[Data entries]
══════
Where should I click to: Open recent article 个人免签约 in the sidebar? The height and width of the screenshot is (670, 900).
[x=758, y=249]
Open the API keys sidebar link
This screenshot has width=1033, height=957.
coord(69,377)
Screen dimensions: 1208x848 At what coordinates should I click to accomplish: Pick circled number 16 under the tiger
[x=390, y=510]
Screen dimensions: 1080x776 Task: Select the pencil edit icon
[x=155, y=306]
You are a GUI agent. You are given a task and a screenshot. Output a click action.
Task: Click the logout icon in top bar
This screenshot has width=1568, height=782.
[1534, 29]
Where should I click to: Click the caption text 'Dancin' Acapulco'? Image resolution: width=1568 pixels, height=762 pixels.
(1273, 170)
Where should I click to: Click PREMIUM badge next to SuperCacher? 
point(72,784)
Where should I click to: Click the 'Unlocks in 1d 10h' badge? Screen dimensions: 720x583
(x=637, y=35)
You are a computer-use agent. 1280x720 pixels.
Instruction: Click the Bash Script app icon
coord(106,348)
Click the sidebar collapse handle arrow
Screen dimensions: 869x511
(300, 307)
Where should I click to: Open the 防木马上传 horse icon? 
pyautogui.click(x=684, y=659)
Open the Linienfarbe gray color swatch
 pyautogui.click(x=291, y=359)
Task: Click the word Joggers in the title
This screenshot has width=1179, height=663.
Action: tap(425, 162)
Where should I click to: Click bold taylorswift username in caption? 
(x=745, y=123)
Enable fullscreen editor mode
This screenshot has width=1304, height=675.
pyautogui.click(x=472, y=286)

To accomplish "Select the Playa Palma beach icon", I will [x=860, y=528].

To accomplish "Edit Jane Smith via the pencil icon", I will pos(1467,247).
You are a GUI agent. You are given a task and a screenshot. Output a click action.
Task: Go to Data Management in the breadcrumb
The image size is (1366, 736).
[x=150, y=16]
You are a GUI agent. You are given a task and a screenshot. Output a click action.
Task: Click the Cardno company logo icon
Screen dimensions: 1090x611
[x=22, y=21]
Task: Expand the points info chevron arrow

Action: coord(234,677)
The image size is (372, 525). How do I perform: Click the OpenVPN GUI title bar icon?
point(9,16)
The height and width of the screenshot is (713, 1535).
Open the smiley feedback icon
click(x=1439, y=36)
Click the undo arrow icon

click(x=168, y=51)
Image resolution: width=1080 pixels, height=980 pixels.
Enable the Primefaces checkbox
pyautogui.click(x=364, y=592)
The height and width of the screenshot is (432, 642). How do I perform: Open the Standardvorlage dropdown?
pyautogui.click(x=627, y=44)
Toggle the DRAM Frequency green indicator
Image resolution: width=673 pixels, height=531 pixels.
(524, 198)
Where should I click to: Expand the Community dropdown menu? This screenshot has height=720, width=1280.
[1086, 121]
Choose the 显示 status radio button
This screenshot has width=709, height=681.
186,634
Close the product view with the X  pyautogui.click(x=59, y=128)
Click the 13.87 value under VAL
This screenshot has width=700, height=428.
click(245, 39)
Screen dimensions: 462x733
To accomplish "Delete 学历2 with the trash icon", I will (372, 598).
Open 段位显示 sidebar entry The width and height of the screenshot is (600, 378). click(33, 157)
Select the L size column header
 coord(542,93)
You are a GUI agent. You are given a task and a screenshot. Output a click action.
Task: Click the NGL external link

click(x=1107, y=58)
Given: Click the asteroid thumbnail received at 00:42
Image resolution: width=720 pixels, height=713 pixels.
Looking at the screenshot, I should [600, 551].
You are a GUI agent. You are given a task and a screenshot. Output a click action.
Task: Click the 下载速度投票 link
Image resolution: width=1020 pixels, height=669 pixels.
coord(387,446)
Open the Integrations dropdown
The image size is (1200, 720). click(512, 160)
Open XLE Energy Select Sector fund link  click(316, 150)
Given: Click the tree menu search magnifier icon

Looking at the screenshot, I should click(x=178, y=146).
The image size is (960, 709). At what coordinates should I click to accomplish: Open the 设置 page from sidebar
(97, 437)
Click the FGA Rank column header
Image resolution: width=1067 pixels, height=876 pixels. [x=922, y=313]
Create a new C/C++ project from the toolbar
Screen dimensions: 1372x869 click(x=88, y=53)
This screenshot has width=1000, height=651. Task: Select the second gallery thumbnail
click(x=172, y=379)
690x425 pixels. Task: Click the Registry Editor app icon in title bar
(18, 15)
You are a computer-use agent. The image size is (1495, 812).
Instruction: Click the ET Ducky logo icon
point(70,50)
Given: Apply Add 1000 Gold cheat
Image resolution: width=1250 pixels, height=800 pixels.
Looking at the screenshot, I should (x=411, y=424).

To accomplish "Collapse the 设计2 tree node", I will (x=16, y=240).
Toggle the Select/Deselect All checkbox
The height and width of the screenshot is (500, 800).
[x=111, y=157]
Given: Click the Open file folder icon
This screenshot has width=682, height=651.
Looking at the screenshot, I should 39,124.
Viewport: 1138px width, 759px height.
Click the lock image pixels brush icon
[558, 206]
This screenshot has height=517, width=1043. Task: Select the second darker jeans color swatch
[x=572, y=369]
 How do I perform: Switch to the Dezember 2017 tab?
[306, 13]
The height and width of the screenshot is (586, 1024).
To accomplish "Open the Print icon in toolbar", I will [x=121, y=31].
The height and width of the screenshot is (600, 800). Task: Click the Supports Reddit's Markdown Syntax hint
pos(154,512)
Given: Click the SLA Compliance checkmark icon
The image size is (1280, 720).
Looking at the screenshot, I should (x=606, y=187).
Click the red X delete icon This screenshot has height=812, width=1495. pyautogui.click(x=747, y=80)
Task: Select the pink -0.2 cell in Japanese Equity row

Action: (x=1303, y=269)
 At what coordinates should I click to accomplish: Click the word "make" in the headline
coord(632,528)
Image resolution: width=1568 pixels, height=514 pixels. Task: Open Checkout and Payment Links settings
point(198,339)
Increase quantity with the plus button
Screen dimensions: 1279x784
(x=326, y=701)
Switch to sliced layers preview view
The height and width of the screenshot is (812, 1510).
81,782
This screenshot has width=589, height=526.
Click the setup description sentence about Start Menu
══════
* **Work required**
Take the line that contains "Task: Select the pink" and each line after it through the end of the records, and repeat them all exactly. Nothing else.

* **Response to the task**
Task: Select the pink -0.2 cell in Japanese Equity row

Action: (x=1303, y=269)
 At what coordinates should I click to accomplish: Click the word "make" in the headline
coord(632,528)
Image resolution: width=1568 pixels, height=514 pixels. Task: Open Checkout and Payment Links settings
point(198,339)
Increase quantity with the plus button
Screen dimensions: 1279x784
(x=326, y=701)
Switch to sliced layers preview view
The height and width of the screenshot is (812, 1510).
81,782
This screenshot has width=589, height=526.
Click the setup description sentence about Start Menu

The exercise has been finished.